Do HIPAA Covered Entities in Texas have to provide both HIPAA and HB300 training?

Any HIPAA Covered Entity that collects or stores the PHI of Texas residents has to comply with HB300 and provide HB300 training. However, due to the similarities between HIPAA and HB300, HIPAA Covered Entities can train employees on both laws at the same time by replacing clauses of the Privacy and Security requirements with clauses of the Medical Records Privacy Act where more stringent requirements apply.

Why does HB300 take precedence over HIPAA even though the Final Omnibus Rule is more recent?

HIPAA provides a “federal floor of privacy protections for individuals´ individually identifiable health information” and preempts state laws unless state laws are “more stringent” and increase either the responsibilities of Covered Entities or the rights of patients. HB300 does both inasmuch as it extends the definition of Covered Entities, increases the rights of patients, and demands more information is released about data breaches.

What additional information has to be released by Covered Entities about data breaches?

In June 2021, Governor Abbot signed HB 3746 into law, amending the Texas Breach Notification Rule (Section 521.053 of the Business & Commerce Code) by requiring Covered Entities to release additional information about data breaches such as the circumstances of the breach, whether it is known if PHI has been subsequently used or disclosed without authority, and what measures the Covered Entity intends to take to address the cause of the breach.

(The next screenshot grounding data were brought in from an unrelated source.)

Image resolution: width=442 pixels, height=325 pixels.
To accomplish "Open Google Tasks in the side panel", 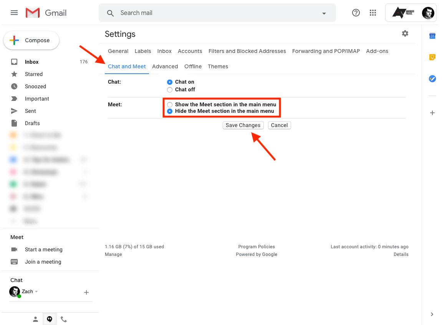I will tap(432, 79).
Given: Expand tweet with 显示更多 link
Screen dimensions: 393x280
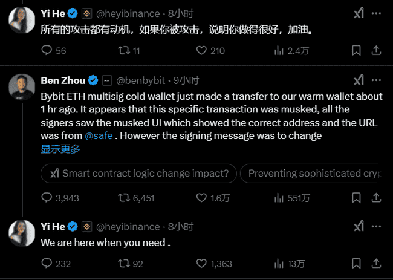Looking at the screenshot, I should (60, 149).
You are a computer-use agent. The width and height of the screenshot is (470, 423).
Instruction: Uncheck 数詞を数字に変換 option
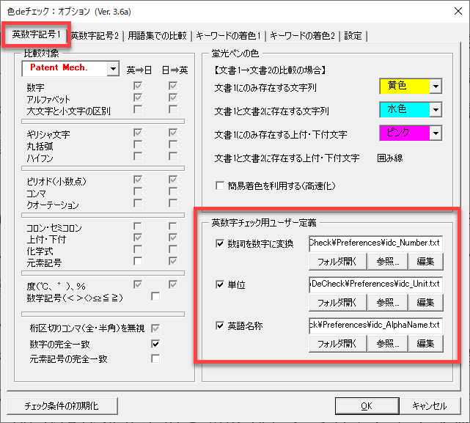[221, 243]
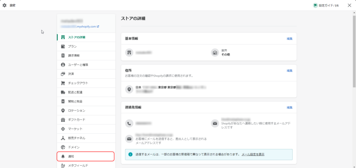Open the マーケット globe icon
This screenshot has width=356, height=168.
(x=63, y=129)
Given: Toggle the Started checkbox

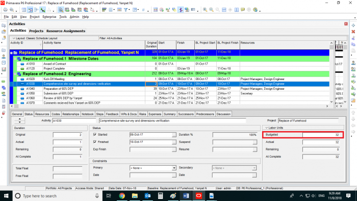Looking at the screenshot, I should click(x=95, y=135).
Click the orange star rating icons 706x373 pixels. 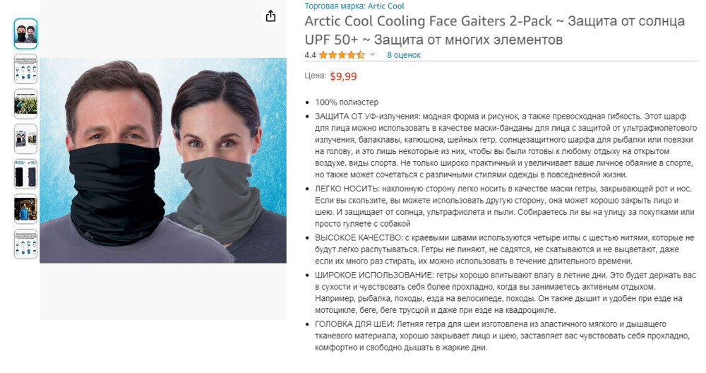pos(341,54)
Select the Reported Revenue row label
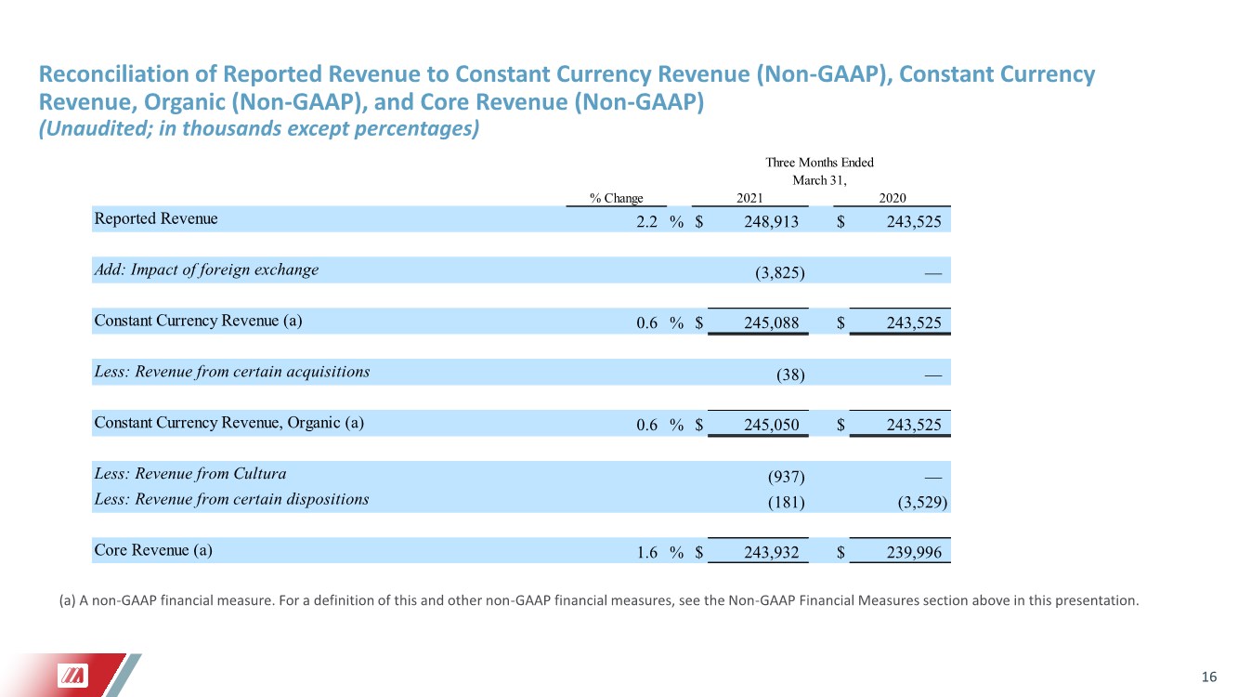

If school treatment records are not exempted from the Medical Records Privacy Act, do teachers have to undergo HB300 training?

The language of the Act implies that employees should be provided with training as it relates to the scope of their employment. If teachers do not have access to school treatment records or any other non-exempt PHI, they should only need to have an understanding of the privacy clauses of the Medical Records privacy Act to mitigate the risk of an unauthorized verbal disclosure. All other HB300 training will not fulfil the criteria of being “appropriate”.

Where can I find further information about my obligations under the Medical Records Privacy Act?

All organizations that collect or store the PHI of Texas residents should review the text of the Medical Records Privacy Act, and the Texas Health Services Authority has also released guidance on model security policies. Alternatively speak with a company specializing in regulatory compliance. Not only will the company be able to answer questions relating to your specific circumstances, but it should also be able to help you with HB300 training.